Indeed some people are already benefitting from a similar solution after the Welsh Assembly Government launched a £2m 'Broadband Support Scheme'. This offers a subsidy of up to £1,000 for those who live in parts of Wales where even basic broadband connection speeds (0.5Mbps (512Kbps)) remain unavailable (full details).

The results from this could influence in a similar UK-wide scheme, although some ISPs remain sceptical and believe that the money could be better spent on supporting development of general broadband solutions for whole villages rather than just individuals within a village.

E. Extended Reach 15Mbps Fibre Optic Broadband BT FTTC Service (MODERATE LIKELYHOOD)

BT are known to be planning trials of a special Extended Reach Fibre to the Cabinet (FTTC fibre optic) broadband technology.
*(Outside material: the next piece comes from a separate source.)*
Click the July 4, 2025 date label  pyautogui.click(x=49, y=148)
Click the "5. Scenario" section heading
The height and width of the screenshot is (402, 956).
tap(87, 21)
Existing FTTC services offer speeds of 'up to' 40Mbps by only running the fibre optic cable as far as your local street cabinet, with the remaining connection between homes, businesses and the cabinet being done using existing copper wire and VDSL2 technology.

However some street cabinets cover a wider area than BT's new 40Mb FTTC technology is able to cope with. During April 2010, at a BT ISP Forum, the operator proposed a partial solution. This would involve deploying a slower version of FTTC, offering sub-15Mb speeds, to areas with longer lines (e.g. rural locations).

Sadly BT were quick to warn that "nobody sees it being an economic prospect" to reach all remote locations with this method, which isn't surprising because some telephone exchanges and their local street cabinets are already too far for the fibre optic cable to reach. Still, this does look like a highly probable partial solution for the future. The first trials are set to begin before the end of 2010.

C. BT Broadband Enabling Technology (BET) Subsidy (LOW LIKELYHOOD)

BT's other solution, Broadband Enabling Technology (BET), is similar to the most common form of ADSL broadband and also works over existing copper phone lines (original news). However, unlike common ADSL, its performance is not restricted to 6.5km from your telephone exchange (approximate point at which broadband ADSL starts to become unstable / too slow for use). BET claims it can deliver speeds of up to 1Mbps at distances approaching 10-12km, increasing to 2Mbps when two lines are bonded together.

BET itself is better known as Single-pair High-speed Digital Subscriber Line (SHDSL) technology, which is a cousin of the more familiar Symmetric DSL (SDSL, same speed both ways) service for businesses. SHDSL combines elements from ADSL to work using frequencies that are not as prone to deterioration over distance.